Quels usages professionnels pour le social bookmarking ?
En tant que professionnel de la veille, le professeur documentaliste est amené à consulter une quantité d’informations très conséquente. Utiliser une plateforme de stockage de signet lui permet de gagner du temps dans l’optique d’une utilisation ultérieure de la ressource. Indexer, surligner et commenter sont trois éléments essentiels qui fondent la plus value info-documentaire de cette pratique. Indexer par tag consiste à décrire la ressource et donc à catégoriser les champs de veille, surligner constitue une première étape dans la sélection de l’information et commenter la ressource entre en jeu dans la recommandation sociale de l’information. Ces éléments sont caractéristiques de la fonction de stockage mais l’autre particularité est le partage avec la constitution d’un réseau de veille. Ces plateformes fonctionnent sur le modèle des réseaux sociaux où les usagers peuvent se suivre et collaborer sur leur thématiques de veille.

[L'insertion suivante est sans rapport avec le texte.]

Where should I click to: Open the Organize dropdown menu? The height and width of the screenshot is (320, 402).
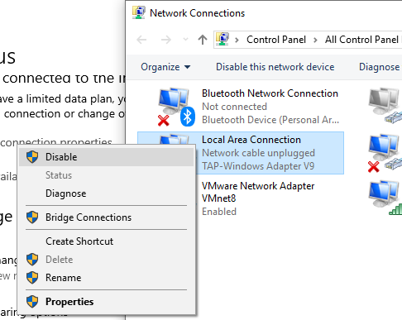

Travailler avec ces outils permet d’accroître la sérendipité dans les pratiques de veille mais aussi d’accéder à des ressources du web profond. Michèle Drechsler souligne dans sa thèse l’importance de l’apprentissage par les pairs en éducation et l’émergence d’une intelligence collective.
La thèse Michèle Drechsler sur le Social bookmarking en éducation
http://eduscol.education.fr[…]outils-collaboratifs-enseignement/partage-de-signets
Peut-on envisager une utilisation pédagogique de ces outils ?
Les élèves doivent régulièrement sélectionner des corpus de ressources. L’utilisation du social bookmarking peut intervenir dans la constitution de bibliothèques virtuelles de ressources. Les signets peuvent être personnels ou partagés au sein d’un groupe d’élève. L’action d’indexer et de commenter les sources facilite l’appropriation de la ressource, l’évaluation de sa pertinence et son utilisation dans la restitution du travail. Cette pratique peut aussi être envisagée dans le cadre de recherches (SVT en 3ème, TPE, etc…) mais aussi de l’épreuve d’histoire des arts afin de constituer le suivi du parcours culturel de l’élève ou dès le lycée lors de la constitution de bibliographies. Lors d’activités de recherche d’informations se déroulant sur plusieurs séances, les enseignants peuvent suivre à distance le travail de l’élève et son choix de sources, le commenter et le questionner : le travail de la validation des sources et l’évaluation de leur pertinence en est ainsi sensiblement amélioré comme le montre l’enquête de deux professeurs documentalistes de l’académie de Toulouse. Elles ont travaillé avec ces outils en lycée et réalisé un document de réflexion sur les compétences info-documentaires en jeu.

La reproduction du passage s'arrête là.